__INSTRUCTION__: Copy out every one of the items below, word for word, leaving nothing out.

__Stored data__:
"""

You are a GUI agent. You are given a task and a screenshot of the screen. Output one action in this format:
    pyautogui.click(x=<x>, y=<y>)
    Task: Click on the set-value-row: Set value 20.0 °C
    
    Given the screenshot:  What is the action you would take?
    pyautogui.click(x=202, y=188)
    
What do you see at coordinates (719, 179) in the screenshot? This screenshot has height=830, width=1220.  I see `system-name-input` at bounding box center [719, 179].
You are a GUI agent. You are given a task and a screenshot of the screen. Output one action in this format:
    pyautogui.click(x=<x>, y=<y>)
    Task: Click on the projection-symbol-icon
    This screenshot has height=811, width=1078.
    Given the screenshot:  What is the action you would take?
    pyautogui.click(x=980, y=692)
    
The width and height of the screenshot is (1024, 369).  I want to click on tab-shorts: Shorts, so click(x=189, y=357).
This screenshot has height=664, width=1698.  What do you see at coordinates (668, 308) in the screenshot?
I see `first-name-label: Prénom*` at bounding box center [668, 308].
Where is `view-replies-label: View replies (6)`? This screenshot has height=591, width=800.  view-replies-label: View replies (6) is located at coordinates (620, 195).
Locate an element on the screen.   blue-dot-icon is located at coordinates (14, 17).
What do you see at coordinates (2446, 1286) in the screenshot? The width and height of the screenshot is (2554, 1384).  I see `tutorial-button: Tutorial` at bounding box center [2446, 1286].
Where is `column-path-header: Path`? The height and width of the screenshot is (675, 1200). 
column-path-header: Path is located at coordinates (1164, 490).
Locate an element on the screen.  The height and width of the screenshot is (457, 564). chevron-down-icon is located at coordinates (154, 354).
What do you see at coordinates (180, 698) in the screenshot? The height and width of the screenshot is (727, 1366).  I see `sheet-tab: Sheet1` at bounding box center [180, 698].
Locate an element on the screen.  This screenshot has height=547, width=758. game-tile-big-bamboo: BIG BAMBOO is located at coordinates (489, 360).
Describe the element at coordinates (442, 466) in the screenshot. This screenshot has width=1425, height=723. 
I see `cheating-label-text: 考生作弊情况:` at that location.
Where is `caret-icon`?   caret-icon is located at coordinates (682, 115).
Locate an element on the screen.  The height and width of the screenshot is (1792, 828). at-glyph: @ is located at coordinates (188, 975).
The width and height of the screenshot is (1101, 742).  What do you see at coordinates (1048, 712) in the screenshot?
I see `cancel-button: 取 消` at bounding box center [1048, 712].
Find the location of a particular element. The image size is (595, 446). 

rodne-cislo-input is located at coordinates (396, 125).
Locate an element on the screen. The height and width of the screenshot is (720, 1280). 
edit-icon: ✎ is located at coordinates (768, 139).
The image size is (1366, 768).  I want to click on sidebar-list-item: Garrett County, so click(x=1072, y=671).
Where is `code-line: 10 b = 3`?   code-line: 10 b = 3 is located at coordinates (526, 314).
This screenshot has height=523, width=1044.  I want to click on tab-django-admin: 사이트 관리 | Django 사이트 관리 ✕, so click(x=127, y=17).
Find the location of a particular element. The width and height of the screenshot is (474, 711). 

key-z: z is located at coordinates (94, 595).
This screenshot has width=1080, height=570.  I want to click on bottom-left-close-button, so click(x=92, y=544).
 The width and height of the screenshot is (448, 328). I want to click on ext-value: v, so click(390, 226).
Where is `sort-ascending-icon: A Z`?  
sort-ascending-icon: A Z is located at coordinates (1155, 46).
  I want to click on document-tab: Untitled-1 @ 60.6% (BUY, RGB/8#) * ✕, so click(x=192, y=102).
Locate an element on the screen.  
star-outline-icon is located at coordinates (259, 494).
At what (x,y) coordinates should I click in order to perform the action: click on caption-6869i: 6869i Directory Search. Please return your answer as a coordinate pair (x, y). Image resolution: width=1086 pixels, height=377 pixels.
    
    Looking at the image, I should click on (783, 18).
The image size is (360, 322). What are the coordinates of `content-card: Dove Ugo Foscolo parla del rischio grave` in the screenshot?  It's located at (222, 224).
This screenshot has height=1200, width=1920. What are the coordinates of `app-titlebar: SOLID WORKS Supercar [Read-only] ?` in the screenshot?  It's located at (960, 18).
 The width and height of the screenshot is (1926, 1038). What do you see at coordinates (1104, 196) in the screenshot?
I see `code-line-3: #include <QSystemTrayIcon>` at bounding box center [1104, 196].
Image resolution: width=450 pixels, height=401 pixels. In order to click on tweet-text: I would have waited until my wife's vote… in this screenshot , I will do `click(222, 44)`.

"""

__RESPONSE AREA__:
You are a GUI agent. You are given a task and a screenshot of the screen. Output one action in this format:
    pyautogui.click(x=<x>, y=<y>)
    Task: Click on the set-value-row: Set value 20.0 °C
    
    Given the screenshot:  What is the action you would take?
    pyautogui.click(x=202, y=188)
    
What do you see at coordinates (719, 179) in the screenshot? This screenshot has height=830, width=1220.  I see `system-name-input` at bounding box center [719, 179].
You are a GUI agent. You are given a task and a screenshot of the screen. Output one action in this format:
    pyautogui.click(x=<x>, y=<y>)
    Task: Click on the projection-symbol-icon
    This screenshot has height=811, width=1078.
    Given the screenshot:  What is the action you would take?
    pyautogui.click(x=980, y=692)
    
The width and height of the screenshot is (1024, 369).  I want to click on tab-shorts: Shorts, so click(x=189, y=357).
This screenshot has height=664, width=1698.  What do you see at coordinates (668, 308) in the screenshot?
I see `first-name-label: Prénom*` at bounding box center [668, 308].
Where is `view-replies-label: View replies (6)`? This screenshot has height=591, width=800.  view-replies-label: View replies (6) is located at coordinates (620, 195).
Locate an element on the screen.   blue-dot-icon is located at coordinates (14, 17).
What do you see at coordinates (2446, 1286) in the screenshot? The width and height of the screenshot is (2554, 1384).  I see `tutorial-button: Tutorial` at bounding box center [2446, 1286].
Where is `column-path-header: Path`? The height and width of the screenshot is (675, 1200). 
column-path-header: Path is located at coordinates (1164, 490).
Locate an element on the screen.  The height and width of the screenshot is (457, 564). chevron-down-icon is located at coordinates (154, 354).
What do you see at coordinates (180, 698) in the screenshot? The height and width of the screenshot is (727, 1366).  I see `sheet-tab: Sheet1` at bounding box center [180, 698].
Locate an element on the screen.  This screenshot has height=547, width=758. game-tile-big-bamboo: BIG BAMBOO is located at coordinates (489, 360).
Describe the element at coordinates (442, 466) in the screenshot. This screenshot has width=1425, height=723. 
I see `cheating-label-text: 考生作弊情况:` at that location.
Where is `caret-icon`?   caret-icon is located at coordinates (682, 115).
Locate an element on the screen.  The height and width of the screenshot is (1792, 828). at-glyph: @ is located at coordinates (188, 975).
The width and height of the screenshot is (1101, 742).  What do you see at coordinates (1048, 712) in the screenshot?
I see `cancel-button: 取 消` at bounding box center [1048, 712].
Find the location of a particular element. The image size is (595, 446). 

rodne-cislo-input is located at coordinates (396, 125).
Locate an element on the screen. The height and width of the screenshot is (720, 1280). 
edit-icon: ✎ is located at coordinates (768, 139).
The image size is (1366, 768).  I want to click on sidebar-list-item: Garrett County, so click(x=1072, y=671).
Where is `code-line: 10 b = 3`?   code-line: 10 b = 3 is located at coordinates (526, 314).
This screenshot has height=523, width=1044.  I want to click on tab-django-admin: 사이트 관리 | Django 사이트 관리 ✕, so click(x=127, y=17).
Find the location of a particular element. The width and height of the screenshot is (474, 711). 

key-z: z is located at coordinates (94, 595).
This screenshot has width=1080, height=570.  I want to click on bottom-left-close-button, so click(x=92, y=544).
 The width and height of the screenshot is (448, 328). I want to click on ext-value: v, so click(390, 226).
Where is `sort-ascending-icon: A Z`?  
sort-ascending-icon: A Z is located at coordinates (1155, 46).
  I want to click on document-tab: Untitled-1 @ 60.6% (BUY, RGB/8#) * ✕, so click(x=192, y=102).
Locate an element on the screen.  
star-outline-icon is located at coordinates (259, 494).
At what (x,y) coordinates should I click in order to perform the action: click on caption-6869i: 6869i Directory Search. Please return your answer as a coordinate pair (x, y). Image resolution: width=1086 pixels, height=377 pixels.
    
    Looking at the image, I should click on (783, 18).
The image size is (360, 322). What are the coordinates of `content-card: Dove Ugo Foscolo parla del rischio grave` in the screenshot?  It's located at (222, 224).
This screenshot has height=1200, width=1920. What are the coordinates of `app-titlebar: SOLID WORKS Supercar [Read-only] ?` in the screenshot?  It's located at (960, 18).
 The width and height of the screenshot is (1926, 1038). What do you see at coordinates (1104, 196) in the screenshot?
I see `code-line-3: #include <QSystemTrayIcon>` at bounding box center [1104, 196].
Image resolution: width=450 pixels, height=401 pixels. In order to click on tweet-text: I would have waited until my wife's vote… in this screenshot , I will do `click(222, 44)`.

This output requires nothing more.